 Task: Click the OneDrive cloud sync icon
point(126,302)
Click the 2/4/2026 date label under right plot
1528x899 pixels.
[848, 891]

...

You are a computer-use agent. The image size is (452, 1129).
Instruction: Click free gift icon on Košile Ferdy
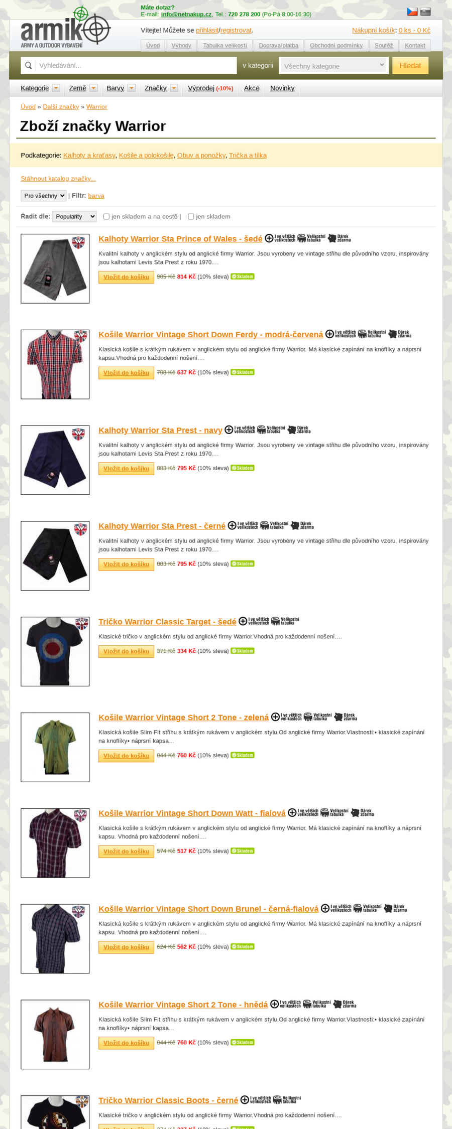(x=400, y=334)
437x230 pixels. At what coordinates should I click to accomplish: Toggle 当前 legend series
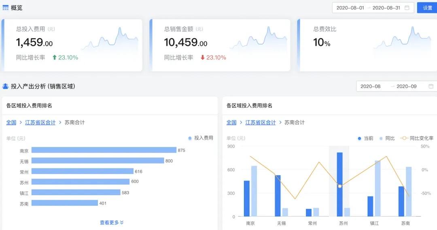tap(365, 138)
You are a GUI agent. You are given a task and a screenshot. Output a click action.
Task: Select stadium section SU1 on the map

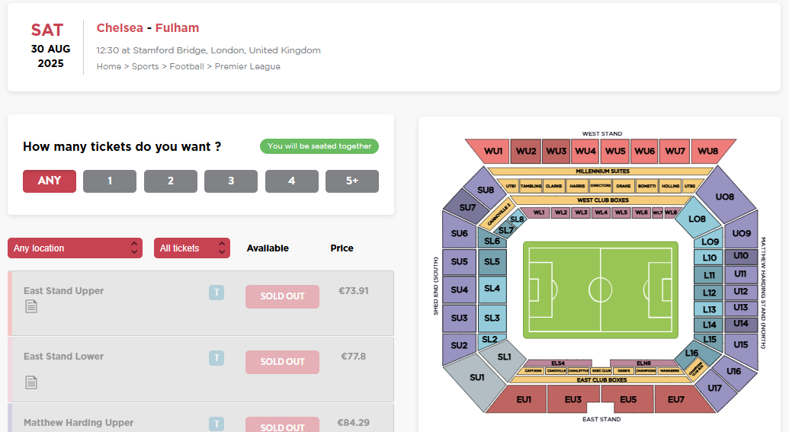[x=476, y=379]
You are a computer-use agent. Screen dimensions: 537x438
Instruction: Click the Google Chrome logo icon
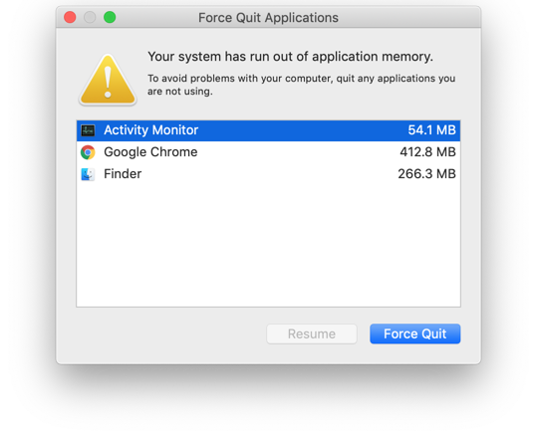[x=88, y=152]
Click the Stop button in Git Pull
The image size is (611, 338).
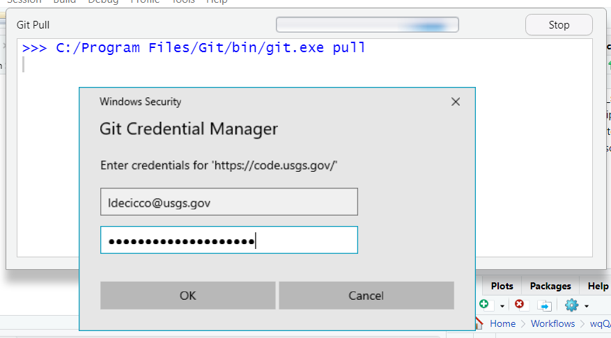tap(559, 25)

--

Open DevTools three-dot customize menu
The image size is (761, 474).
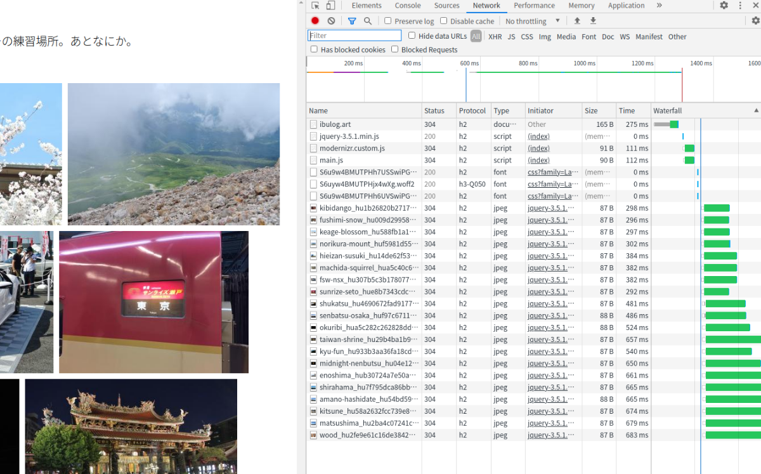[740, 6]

◆ Task directions: Report how many lines in the material contain the word "agent", writing the number and nothing more.

◆ Output of the task: 3